Tanpa basa-basi keempat preman itu penuh nafsu ingin menangkap tiga bocah brengsek ini. Doni, Ade, Lintang dengan gesit pergi berlari dan mencoba menyelamatkan diri mereka masing-masing. Mereka lari berkejar-kejaran di sepanjang jalan desa. Ade mengarahkan preman itu ke kantor kepala desa. Lintang mengeluh kehabisan nafas, tetapi Dodi memaksakanya dan menyeretnya hingga kantor kepala desa.

Ade yang pertama sampai di kantor kepala desa langsung mencari pak kepala desa. Dikagetkanya pak kepdes yang sedang bersantai membaca koran.
            “Hehh kenapa kalian disini? Ngagetin saya saja.” tanya pak Danu, masih dengan wajah kaget.
            “Tolong kami pak tolong” pinta Lintang
Situasi semakin genting dan membingungkan ketika keempat preman yang mengejar sampai di kantor kepala desa. Lintang yang paling ketakutan sudah berlindung di belakang tubuh Pak Danu. Wajah Ade dan Dodi pun sudah pucat pasi.
            “Awas pak bocah nakal itu mau saya tangkap” bentak salah satu preman.

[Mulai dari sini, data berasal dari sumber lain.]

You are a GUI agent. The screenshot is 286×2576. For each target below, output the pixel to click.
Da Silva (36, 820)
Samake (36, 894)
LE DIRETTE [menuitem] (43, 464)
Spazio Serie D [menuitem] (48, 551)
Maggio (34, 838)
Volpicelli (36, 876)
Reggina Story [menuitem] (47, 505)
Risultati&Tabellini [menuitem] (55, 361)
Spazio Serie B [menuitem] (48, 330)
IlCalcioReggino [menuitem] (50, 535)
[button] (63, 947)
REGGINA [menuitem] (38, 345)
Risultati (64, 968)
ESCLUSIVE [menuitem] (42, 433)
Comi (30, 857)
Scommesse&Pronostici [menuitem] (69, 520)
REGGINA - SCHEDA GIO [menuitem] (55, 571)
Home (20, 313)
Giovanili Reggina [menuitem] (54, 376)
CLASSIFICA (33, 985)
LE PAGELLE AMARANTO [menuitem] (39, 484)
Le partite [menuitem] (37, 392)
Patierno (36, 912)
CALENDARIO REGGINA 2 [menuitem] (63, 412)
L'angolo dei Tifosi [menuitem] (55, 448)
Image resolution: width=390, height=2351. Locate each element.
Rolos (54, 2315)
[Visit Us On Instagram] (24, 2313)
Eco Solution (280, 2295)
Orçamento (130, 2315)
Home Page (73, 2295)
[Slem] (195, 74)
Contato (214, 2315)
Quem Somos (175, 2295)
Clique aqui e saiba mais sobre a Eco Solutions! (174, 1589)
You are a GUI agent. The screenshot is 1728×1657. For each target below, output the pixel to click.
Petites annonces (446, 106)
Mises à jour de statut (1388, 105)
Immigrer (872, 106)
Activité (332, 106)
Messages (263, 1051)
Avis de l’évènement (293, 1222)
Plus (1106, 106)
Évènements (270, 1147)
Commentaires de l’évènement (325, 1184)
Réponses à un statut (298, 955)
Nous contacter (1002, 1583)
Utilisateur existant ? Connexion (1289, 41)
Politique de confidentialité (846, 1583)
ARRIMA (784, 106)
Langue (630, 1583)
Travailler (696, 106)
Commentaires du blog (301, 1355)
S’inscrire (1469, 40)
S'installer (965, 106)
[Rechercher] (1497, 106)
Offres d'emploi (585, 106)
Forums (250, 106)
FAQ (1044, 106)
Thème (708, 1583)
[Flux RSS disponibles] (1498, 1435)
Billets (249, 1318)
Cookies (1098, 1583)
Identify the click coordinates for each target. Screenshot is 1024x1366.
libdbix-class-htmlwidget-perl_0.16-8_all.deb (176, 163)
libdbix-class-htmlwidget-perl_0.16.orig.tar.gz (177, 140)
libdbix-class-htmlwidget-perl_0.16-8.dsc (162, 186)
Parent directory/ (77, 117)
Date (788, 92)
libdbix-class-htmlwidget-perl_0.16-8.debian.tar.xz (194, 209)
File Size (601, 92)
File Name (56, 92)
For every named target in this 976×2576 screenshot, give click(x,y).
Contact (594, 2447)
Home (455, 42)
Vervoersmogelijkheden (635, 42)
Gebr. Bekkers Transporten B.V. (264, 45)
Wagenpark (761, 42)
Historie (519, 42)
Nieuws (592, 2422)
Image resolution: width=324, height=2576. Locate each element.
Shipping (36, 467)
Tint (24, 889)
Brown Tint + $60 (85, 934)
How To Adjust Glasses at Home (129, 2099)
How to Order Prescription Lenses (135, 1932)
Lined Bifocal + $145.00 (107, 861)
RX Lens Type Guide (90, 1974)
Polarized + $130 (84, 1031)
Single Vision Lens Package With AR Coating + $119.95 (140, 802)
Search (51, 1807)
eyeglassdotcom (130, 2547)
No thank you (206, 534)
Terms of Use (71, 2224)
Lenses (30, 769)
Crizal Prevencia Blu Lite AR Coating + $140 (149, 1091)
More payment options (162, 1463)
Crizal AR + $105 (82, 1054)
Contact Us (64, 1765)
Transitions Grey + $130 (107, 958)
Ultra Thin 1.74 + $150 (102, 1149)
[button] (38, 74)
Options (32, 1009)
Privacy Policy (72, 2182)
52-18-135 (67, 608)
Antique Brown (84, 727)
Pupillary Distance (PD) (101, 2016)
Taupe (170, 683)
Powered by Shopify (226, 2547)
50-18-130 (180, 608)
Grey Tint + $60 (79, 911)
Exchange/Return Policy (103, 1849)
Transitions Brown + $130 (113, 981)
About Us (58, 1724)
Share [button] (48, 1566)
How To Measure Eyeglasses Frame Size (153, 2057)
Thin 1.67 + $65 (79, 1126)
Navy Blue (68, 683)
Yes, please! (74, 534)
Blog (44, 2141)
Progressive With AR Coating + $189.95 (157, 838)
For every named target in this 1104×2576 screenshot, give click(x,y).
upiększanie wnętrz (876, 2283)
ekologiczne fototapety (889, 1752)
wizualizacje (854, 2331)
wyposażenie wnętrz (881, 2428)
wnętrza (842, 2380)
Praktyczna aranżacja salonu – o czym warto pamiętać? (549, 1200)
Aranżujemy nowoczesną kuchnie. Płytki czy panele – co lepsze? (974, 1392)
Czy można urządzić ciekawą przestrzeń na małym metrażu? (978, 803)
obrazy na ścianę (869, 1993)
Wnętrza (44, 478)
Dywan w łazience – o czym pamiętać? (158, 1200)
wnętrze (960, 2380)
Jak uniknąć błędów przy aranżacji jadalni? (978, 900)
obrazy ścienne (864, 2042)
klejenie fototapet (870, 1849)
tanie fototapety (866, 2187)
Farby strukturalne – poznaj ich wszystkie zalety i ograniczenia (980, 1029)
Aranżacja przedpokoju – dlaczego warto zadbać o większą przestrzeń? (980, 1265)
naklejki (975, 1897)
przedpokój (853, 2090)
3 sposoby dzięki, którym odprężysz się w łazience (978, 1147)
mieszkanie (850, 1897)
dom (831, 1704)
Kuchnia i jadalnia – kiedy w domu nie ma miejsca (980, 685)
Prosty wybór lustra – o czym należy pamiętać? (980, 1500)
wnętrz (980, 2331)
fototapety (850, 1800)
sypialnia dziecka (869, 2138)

            “Aduh duh memang disini ada apa toh?” ujar Pak Danu sambil membenarkan kacamata tua nya.
            “Mereka melecehkan kami pak, saya tidak terima. Pokoknya bocah itu harus saya tangkap.”
Dengan tenang Pak Danu menatap Ade, Lintang, dan Dodi bergantian. Sambil berdehem akhirnya Pak Danu memutuskan untuk membahasnya di dalam kantor.
            “Agar situasi terkendali mari kita bicarakan di dalam saja”
Nasib ketiga anak itu sekarang ada di tangan Pak Danu.